Akerman follows children through the stages of adolescence, childbearing and the empty nest, occupying different decades, genders and narrative voices throughout 14 short stories. Disparate parts come together with recurring themes of sex, death, guilt and social prejudice.

This isn’t the invented childhood of imagination and wonderment...

The Meaning of Children: Stories, by Beverly Akerman, Exile Editions, 226 pages, $19.95

It's quite a fantastic review (spoiler alert: lots of story detail follows): The Mysteries, Akerman perfectly captures the anxiety of second-grader Rebecca after the birth of her little brother. Left to walk to school alone by her beleaguered mother, Rebecca meets a strange man who talks of hot chocolate and puppies. Her inner monologue runs wild wondering if the “don’t talk to strangers” rule applies when the stranger talks first. (“Why don’t they tell you what to do about moments like this when they tell you so much other stuff?”)

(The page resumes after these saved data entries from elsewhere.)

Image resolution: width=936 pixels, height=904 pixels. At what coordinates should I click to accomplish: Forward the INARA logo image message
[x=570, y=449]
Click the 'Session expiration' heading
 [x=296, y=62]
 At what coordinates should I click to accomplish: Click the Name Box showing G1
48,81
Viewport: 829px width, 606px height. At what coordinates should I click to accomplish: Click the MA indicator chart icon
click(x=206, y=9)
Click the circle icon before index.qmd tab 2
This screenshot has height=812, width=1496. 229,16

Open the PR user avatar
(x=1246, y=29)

Rebecca’s innocence, her perception of the horror laced in her teacher’s silences, and ultimately her fear and a slight exaggeration of events to the police leave the reader almost as confused as Rebecca about the man’s intentions, all because Akerman writes as a believable eight-year-old.

Perhaps most compelling is Like Jeremy Irons. A mother “colonized” can only acknowledge her abortion in the third person, and painstakingly describes the procedure. The story defies the reader not to have a visceral reaction to her pain, her oscillation between a mother’s guilt and a feminist’s fierce resolve, and the sound of vacuum suction that’s “found something to hold onto, some meaning.…”

But don't just take my word for it--you can read the whole thing here!

Just released by Exile Editions, The Meaning of Children is available through and soon to a store near you!


  1. I absolutely love the cover, makes me want to read your book. Good luck with it and may many more follow!

  2. Thanks so much, Kelly! We went through so many different versions but this one was the keeper! Hope you're well!